How to Grow Mint From a Cutting
To propagate, place a tall cutting from a healthy, vibrant mint plant (think five inches, lower leaves removed, and trimmed just below the newest leaf nodes) directly into the soil, or sprout cuttings in a glass of water until roots have formed, then transfer to soil in a well-draining pot or garden bed.
How to Grow Mint Indoors
Growing mint indoors is a good way to keep things feeling summery even when the weather outside has turned. Place potted mint plants on a windowsill with a good amount of direct sunlight throughout the day, and keep soil moist, but not soaked through (a good rule of thumb is to water deeply when the first inch of soil has dried out).

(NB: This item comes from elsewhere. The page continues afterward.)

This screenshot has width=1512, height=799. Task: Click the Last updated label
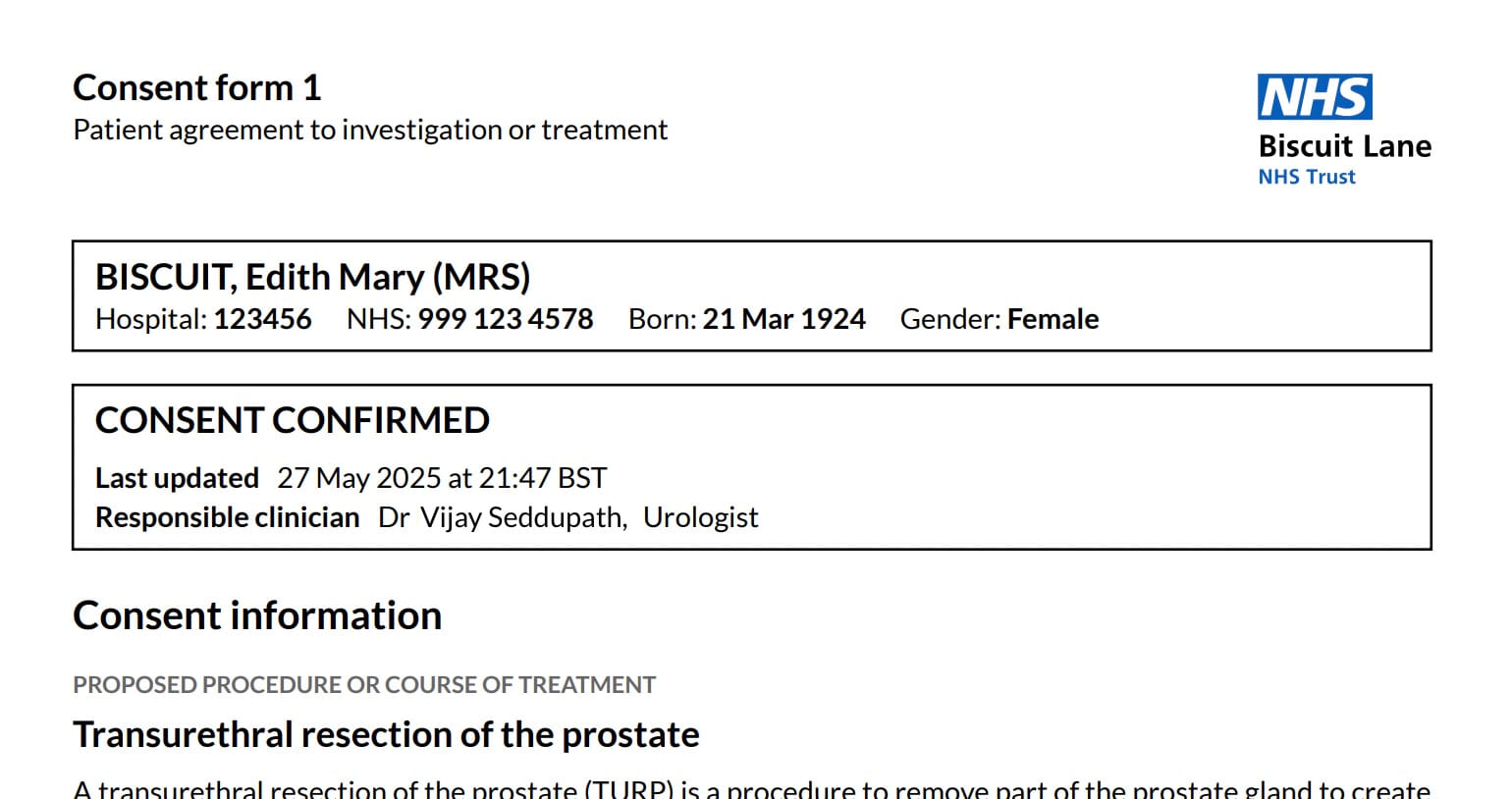(177, 478)
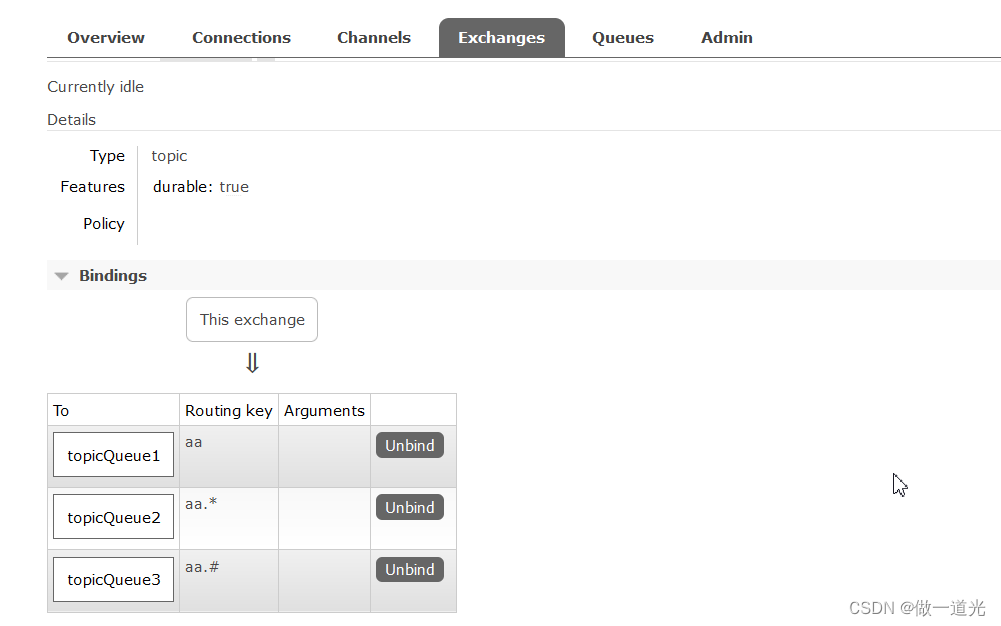Open the topicQueue3 queue
This screenshot has width=1001, height=626.
point(113,579)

How to Care For Mint Plants
- Give it sun. Fruity, sharp, aromatic mint needs very little to get going: it’s happy in full sun and in relatively shady spots, too. In warmer environments, mint benefits from partial shade, and many varieties of mint with more delicate variegated leaves need a bit more protection from the sun.
- Drain. Mint prefers a lightly moist soil—a standard potting mix in a pot with adequate drainage works well—and its official growing season begins in spring, just after the last frost.
- Give it space. Mint is a notorious spreader, with horizontal roots that will ruthlessly conquer the root systems of nearby plants if given the chance, so it’s best to either keep it isolated in its own pot, or plant it near companion plants to better contain the sprawl.
- Mulch. Surrounding outdoor mint with mulch will help keep soil moist, the leaves clean of aphids and weeds at bay, and is said to be a useful deterrent for spreading. Harvesting mint early and often is the best way to keep the plants in check.
How to Harvest Mint
Harvesting mint is key to the health of the plant, and easy to do. Pick the leaves as needed, or use a pair of gardening shears or scissors to cut larger sprigs, up to one inch off the ground. Try to cut in the fork above any new leaves, leaving the young branches to flourish on either side. Pinch off any blossoms as soon as they appear in order to extend the harvest cycle; letting the plant sprout too long past this point will turn the stems and leaves woody and brittle.
Use fresh mint leaves to make a refreshing mint tea, add them to cocktails like Mint Juleps or Mojitos, or combine with sprigs of other aromatics like parsley, dill, chives, and tarragon for a homegrown herb salad that brightens any vegetable, meat, or fish course.